WO2006054913A1 - The vortex heat-generator of a hydrosystem - Google Patents
The vortex heat-generator of a hydrosystem Download PDFInfo
- Publication number
- WO2006054913A1 WO2006054913A1 PCT/RU2004/000527 RU2004000527W WO2006054913A1 WO 2006054913 A1 WO2006054913 A1 WO 2006054913A1 RU 2004000527 W RU2004000527 W RU 2004000527W WO 2006054913 A1 WO2006054913 A1 WO 2006054913A1
- Authority
- WO
- WIPO (PCT)
- Prior art keywords
- generator
- impellor
- nozzle
- nozzle box
- hydrosystem
- Prior art date
Links
Classifications
-
- F—MECHANICAL ENGINEERING; LIGHTING; HEATING; WEAPONS; BLASTING
- F24—HEATING; RANGES; VENTILATING
- F24V—COLLECTION, PRODUCTION OR USE OF HEAT NOT OTHERWISE PROVIDED FOR
- F24V40/00—Production or use of heat resulting from internal friction of moving fluids or from friction between fluids and moving bodies
Definitions
- the invention treats predominantly to heat engineering, in particularly to heating devices working on a principle of a heating of a fluid at the expense of vortex in it vortex and cavity processes, but also can be utilised for a heat- up of chemical reactors or merging, heat-up and intensification of chemical reactions between fluid builders transiting through heat-generator in manufac ⁇ turing processes and hydraulic-circuit systems of different assignment.

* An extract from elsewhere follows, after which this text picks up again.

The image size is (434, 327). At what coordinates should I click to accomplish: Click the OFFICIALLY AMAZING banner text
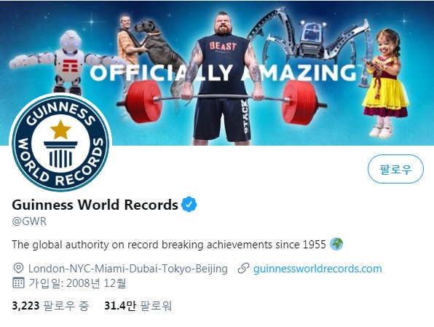click(223, 73)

- the generator of heat containing the vortex cabinet is known told with a power pump and furnished by a padding contour of circulation of a fluid through the vortex cabinet [I].
- Deficiency of the known device is it unhandiness and necessity of us ⁇ age of the exterior pump and algorithm manifolds for its, linking with the pump.
- the deficiencies of the sectional device are similar to deficiencies of the device [I].
- the availability of an alone nozzle delivery a fluid in a conical nozzle box restricts possible power of transformation of energy of a fluid in heat because of an ineffectiveness of architecture of a vortex motion of a fluid in the conical kettle at signing on it of a jet of major diameter, and also power loss in a fluid in a working process of the pump and algorithm manifolds link ⁇ ing the pump to a nozzle.
- the availability of an alone nozzle restricts also op ⁇ portunity of variation to a corner c and technically impedes deriving high speeds of circulation of a fluid flow in an inflow face of the conical kettle.
- the technical problem of the invention is the improvement as energy performances at transformation of a mechanical energy of an actuating motor to heat, and mass-dimensional performances heat-generator at simultaneous simplification of a construction heat-generator and cost price of its manufac ⁇ ture as a whole.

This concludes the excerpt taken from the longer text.